Despite pre-screening programs and novel therapeutics, lung cancer is the most common and foremost cause of cancer death among men and the second diagnosed cancer among women. Primarily, cigarette smoke constituents alter the cellular and molecular functions of lung epithelial cells, resulting in carcinogenesis. Haskap berry (HB, Lonicera caerulea) is rich in anthocyanins, particularly cyanidin-3-O-glucoside (C3G), and its antioxidant capacity is greater than many commonly consumed fruits. HB could attenuate the nicotine-derived nitrosamine ketone (NNK)-induced oxidative stress and DNA instability in vitro. The current research was designed to investigate the efficacy and mode of action of HB against NNK-induced lung carcinogenesis and to develop a pulmonary delivery method to avoid first-pass metabolism and increase the tissue distribution of HB. First, the effect of HB against NNK-induced lung tumorigenesis was determined in A/J mice.
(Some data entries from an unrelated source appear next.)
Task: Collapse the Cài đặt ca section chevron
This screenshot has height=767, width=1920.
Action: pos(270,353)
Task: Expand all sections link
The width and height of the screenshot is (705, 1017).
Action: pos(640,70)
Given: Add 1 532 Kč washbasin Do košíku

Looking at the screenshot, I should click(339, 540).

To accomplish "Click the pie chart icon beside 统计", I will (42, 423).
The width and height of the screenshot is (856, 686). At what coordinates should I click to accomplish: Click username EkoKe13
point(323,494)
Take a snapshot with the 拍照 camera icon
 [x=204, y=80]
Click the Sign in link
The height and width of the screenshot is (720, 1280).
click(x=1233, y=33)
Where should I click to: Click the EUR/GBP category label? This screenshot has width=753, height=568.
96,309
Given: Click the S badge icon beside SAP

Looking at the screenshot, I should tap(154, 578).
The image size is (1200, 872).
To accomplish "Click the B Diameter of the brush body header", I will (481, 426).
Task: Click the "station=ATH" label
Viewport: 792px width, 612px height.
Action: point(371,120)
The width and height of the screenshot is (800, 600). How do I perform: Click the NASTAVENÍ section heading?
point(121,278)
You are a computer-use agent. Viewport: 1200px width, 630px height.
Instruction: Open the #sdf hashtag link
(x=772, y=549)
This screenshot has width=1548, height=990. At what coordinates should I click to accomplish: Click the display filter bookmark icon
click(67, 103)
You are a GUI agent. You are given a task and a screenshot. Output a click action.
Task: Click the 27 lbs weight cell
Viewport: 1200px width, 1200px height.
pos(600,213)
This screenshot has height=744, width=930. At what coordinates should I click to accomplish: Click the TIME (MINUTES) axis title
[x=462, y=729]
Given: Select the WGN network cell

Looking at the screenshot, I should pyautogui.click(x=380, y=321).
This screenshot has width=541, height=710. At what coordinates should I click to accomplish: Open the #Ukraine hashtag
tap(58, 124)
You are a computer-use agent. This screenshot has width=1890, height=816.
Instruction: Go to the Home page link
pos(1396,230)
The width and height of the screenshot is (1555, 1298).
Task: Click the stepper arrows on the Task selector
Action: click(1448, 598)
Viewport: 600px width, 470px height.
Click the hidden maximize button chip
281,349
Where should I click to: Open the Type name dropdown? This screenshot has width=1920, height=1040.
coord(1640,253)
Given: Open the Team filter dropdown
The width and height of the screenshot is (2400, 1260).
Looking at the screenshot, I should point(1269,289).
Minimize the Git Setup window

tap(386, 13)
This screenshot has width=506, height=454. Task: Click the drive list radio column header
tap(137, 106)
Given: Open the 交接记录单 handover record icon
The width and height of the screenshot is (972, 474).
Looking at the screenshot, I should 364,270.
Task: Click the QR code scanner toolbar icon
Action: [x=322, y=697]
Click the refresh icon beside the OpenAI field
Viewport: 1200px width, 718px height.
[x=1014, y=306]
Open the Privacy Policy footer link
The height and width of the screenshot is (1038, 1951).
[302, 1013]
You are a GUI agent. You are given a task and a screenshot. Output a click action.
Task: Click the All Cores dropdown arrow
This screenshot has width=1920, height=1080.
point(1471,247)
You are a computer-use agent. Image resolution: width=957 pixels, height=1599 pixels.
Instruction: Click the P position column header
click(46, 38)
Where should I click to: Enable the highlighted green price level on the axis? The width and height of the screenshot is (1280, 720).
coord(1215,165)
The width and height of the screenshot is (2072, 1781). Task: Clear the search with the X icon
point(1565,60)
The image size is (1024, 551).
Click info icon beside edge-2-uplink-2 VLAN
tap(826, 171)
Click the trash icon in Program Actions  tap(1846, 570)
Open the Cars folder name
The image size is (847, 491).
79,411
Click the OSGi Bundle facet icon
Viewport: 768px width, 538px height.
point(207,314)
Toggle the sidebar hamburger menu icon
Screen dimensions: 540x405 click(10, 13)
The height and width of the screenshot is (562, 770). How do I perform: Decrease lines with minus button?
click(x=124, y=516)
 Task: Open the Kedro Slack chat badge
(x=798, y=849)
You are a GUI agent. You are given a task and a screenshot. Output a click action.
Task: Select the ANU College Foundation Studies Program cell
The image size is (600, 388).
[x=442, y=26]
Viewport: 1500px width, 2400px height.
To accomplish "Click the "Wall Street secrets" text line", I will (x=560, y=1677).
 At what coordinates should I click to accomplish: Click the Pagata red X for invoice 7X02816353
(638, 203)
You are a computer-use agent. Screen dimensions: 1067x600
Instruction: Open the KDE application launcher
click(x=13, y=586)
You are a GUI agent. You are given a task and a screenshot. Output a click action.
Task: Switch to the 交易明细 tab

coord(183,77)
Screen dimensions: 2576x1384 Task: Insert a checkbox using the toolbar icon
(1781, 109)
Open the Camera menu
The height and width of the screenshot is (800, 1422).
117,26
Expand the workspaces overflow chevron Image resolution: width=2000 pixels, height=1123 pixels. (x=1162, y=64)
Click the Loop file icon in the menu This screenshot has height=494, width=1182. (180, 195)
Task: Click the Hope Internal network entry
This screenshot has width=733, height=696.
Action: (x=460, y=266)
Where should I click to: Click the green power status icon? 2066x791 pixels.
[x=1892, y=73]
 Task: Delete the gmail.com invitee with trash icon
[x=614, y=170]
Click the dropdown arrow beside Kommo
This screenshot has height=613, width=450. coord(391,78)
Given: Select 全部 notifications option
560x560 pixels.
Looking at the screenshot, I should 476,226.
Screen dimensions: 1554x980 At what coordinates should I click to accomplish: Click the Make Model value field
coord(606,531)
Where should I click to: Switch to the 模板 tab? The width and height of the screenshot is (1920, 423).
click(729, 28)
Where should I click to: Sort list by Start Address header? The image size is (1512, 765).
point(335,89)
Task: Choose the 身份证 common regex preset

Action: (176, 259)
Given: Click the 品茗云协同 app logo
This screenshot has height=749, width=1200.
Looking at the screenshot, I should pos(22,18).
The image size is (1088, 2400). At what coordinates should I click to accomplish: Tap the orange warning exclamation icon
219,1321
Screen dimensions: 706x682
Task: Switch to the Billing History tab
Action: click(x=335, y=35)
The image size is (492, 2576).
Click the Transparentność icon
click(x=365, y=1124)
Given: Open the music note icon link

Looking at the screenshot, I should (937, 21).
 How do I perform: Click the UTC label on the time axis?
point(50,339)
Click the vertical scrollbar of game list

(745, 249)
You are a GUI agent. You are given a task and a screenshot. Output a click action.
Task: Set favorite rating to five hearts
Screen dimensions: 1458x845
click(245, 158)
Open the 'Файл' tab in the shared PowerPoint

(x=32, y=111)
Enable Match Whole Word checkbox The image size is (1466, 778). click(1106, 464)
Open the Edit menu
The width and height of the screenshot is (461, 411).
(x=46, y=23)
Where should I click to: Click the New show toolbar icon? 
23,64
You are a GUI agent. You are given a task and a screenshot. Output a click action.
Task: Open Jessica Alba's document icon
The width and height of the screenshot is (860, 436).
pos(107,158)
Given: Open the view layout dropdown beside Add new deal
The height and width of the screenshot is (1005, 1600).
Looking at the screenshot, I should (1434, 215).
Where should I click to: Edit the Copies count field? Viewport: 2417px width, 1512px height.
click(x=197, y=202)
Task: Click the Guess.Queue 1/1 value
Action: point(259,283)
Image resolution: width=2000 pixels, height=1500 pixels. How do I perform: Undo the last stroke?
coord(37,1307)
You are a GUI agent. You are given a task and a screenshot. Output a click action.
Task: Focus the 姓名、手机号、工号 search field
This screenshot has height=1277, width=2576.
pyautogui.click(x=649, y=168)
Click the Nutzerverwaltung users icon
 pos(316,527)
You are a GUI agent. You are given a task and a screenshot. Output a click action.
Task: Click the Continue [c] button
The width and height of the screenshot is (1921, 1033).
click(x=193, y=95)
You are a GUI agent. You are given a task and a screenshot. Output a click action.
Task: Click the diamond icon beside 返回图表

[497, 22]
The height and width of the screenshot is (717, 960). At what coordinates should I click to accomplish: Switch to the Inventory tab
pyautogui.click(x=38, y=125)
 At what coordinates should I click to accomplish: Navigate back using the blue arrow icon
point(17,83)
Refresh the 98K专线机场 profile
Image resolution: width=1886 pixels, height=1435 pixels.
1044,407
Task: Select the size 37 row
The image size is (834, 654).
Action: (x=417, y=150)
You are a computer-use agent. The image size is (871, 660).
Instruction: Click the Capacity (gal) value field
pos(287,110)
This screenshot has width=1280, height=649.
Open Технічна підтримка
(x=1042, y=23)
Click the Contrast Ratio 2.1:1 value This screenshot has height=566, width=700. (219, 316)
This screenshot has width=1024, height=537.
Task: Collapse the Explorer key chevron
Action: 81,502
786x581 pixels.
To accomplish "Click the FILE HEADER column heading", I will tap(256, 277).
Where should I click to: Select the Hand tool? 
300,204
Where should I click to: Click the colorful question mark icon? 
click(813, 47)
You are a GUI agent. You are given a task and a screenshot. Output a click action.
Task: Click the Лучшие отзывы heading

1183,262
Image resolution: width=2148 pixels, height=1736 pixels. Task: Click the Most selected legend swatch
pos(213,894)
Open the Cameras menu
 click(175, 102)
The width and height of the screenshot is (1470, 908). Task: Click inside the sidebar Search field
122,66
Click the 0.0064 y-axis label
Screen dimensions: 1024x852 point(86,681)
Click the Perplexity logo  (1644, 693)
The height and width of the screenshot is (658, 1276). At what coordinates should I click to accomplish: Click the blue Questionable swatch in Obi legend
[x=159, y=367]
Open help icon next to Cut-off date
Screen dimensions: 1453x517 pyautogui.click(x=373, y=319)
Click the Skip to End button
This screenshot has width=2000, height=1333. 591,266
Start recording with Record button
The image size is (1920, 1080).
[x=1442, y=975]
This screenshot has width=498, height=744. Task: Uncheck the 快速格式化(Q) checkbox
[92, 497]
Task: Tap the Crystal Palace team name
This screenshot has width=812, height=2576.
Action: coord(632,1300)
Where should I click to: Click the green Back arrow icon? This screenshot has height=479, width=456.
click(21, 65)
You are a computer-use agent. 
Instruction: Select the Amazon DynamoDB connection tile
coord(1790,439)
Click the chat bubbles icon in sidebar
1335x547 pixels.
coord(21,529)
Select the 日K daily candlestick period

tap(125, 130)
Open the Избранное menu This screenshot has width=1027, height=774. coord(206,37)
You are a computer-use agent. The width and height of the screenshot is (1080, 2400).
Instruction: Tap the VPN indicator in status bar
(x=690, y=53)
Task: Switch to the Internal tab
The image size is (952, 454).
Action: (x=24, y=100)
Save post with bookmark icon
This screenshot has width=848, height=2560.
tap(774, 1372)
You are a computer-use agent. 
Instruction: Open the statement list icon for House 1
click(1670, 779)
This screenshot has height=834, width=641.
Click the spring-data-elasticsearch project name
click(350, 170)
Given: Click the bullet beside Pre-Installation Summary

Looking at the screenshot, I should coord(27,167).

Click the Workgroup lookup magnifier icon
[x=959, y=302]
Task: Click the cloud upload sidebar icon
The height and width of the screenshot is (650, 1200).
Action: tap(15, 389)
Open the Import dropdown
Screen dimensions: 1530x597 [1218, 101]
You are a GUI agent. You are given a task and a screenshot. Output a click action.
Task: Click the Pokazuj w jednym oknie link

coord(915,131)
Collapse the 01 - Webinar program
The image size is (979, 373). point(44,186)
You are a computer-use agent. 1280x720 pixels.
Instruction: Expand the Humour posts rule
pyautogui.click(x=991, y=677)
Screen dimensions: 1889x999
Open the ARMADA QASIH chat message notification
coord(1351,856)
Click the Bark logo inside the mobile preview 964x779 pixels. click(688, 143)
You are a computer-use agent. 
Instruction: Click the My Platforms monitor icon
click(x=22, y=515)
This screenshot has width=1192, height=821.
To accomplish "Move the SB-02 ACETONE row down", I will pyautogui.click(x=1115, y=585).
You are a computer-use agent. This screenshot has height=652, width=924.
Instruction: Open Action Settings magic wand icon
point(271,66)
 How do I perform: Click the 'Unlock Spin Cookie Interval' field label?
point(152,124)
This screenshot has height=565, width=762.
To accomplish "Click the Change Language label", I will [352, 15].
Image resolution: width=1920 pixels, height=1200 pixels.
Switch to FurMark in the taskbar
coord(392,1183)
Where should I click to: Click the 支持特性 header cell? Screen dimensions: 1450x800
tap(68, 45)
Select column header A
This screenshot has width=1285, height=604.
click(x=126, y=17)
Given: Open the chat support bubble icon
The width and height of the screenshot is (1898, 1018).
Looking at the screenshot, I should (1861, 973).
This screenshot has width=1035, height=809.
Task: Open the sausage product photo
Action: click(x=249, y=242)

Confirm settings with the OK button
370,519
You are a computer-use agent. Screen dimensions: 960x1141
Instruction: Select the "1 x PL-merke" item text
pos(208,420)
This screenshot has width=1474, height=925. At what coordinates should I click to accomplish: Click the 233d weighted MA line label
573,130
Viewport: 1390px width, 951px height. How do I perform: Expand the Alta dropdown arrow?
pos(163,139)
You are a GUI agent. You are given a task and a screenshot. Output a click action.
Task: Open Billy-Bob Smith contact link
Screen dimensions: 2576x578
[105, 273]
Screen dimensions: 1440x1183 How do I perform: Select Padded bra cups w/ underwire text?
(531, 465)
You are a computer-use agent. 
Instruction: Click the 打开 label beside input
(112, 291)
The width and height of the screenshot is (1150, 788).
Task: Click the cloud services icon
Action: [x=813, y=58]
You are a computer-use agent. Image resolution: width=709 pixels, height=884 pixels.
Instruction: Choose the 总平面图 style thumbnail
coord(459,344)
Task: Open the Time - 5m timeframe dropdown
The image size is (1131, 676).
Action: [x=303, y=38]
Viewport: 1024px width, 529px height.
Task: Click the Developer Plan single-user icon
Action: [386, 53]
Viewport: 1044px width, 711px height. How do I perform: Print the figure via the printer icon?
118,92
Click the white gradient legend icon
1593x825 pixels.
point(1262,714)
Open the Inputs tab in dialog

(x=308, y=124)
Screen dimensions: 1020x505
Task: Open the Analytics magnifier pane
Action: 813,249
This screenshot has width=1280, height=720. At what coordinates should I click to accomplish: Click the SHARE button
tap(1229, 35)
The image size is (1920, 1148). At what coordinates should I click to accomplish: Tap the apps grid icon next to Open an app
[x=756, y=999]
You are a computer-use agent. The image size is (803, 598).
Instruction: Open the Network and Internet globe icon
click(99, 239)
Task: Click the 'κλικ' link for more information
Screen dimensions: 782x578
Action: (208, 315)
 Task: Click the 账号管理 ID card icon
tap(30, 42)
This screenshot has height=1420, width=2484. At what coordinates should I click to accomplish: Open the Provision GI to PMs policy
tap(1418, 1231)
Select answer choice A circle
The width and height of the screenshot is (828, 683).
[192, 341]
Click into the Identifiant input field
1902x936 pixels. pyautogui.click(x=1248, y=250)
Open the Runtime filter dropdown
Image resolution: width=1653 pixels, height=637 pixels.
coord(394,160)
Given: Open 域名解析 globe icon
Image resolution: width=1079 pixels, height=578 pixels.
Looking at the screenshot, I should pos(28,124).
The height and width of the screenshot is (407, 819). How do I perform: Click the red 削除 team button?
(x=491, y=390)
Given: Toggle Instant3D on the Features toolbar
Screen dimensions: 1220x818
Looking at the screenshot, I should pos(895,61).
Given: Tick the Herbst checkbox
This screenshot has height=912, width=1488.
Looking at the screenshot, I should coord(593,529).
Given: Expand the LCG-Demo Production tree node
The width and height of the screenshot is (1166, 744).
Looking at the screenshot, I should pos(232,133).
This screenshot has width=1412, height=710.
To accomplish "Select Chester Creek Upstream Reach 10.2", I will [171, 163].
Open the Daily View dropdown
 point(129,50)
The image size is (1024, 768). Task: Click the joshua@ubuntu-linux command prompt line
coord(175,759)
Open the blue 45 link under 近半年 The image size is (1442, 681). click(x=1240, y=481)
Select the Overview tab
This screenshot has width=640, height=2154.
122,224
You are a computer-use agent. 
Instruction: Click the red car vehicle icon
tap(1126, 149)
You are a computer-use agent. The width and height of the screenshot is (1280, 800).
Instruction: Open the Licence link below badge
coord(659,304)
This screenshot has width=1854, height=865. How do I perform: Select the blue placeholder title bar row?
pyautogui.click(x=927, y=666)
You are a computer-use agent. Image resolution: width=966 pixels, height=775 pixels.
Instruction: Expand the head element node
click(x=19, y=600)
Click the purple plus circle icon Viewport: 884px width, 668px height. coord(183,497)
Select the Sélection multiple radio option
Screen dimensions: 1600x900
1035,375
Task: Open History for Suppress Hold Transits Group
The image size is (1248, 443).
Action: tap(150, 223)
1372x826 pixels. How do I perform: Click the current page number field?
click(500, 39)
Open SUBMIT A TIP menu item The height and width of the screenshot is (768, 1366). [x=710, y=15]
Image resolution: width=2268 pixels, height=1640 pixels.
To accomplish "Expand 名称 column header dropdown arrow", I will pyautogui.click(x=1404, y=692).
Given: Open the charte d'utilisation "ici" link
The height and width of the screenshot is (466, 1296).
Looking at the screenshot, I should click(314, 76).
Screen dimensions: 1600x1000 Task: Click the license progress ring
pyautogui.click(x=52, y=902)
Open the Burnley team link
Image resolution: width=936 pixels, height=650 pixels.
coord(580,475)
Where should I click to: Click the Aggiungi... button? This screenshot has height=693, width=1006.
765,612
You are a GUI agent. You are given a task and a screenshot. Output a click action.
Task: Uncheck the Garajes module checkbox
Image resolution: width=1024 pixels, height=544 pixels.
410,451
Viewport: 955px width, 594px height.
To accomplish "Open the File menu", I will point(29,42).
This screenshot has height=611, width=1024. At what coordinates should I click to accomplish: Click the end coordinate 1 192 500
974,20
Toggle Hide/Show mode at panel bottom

Then the effect of HB against NNK-modulated oxidative stress, cell proliferation, DNA damage, inflammation, and metabolism was examined in vitro and in vivo, along with formulating HB extract-encapsulated nanoparticles as a pulmonary anthocyanin carrier. HB diet significantly reduced the lung tumour multiplicity (20 - 40%) and tumour area (60%). Further, HB suppressed mitogen-activated protein kinase, activated antioxidant enzymes, attenuated proinflammatory cytokines in the lungs, and downregulated liver cytochrome P450 enzymes (cyp2a4 and cyp2a5) in A/J mice. Pre-incubation of BEAS-2B cells with HB extract (50 µg/mL) decreased NNK-induced oxidative adducts, cell proliferation, and DNA damage and upregulated the ataxia-telangiectasia mutated-dependent DNA damage repair cascade compared to non-treated human normal lung epithelial (BEAS-2B) cells. Pulmonary delivery of a low dose (28 μg C3G/mouse/day) of encapsulated HB anthocyanins extended the lung retention of C3G and delayed its metabolism. As a dietary supplement, HB suppressed lung tumorigenesis by inhibiting cell proliferation, oxidative stress, DNA damage, and metabolic activation of carcinogenic NNK. Pulmonary delivery of HB-incorporated nanoparticles enhances the retention and delays C3G metabolism. Therefore, HB could be a potential nutraceutical in preventing or reducing lung carcinogenesis among high-risk populations.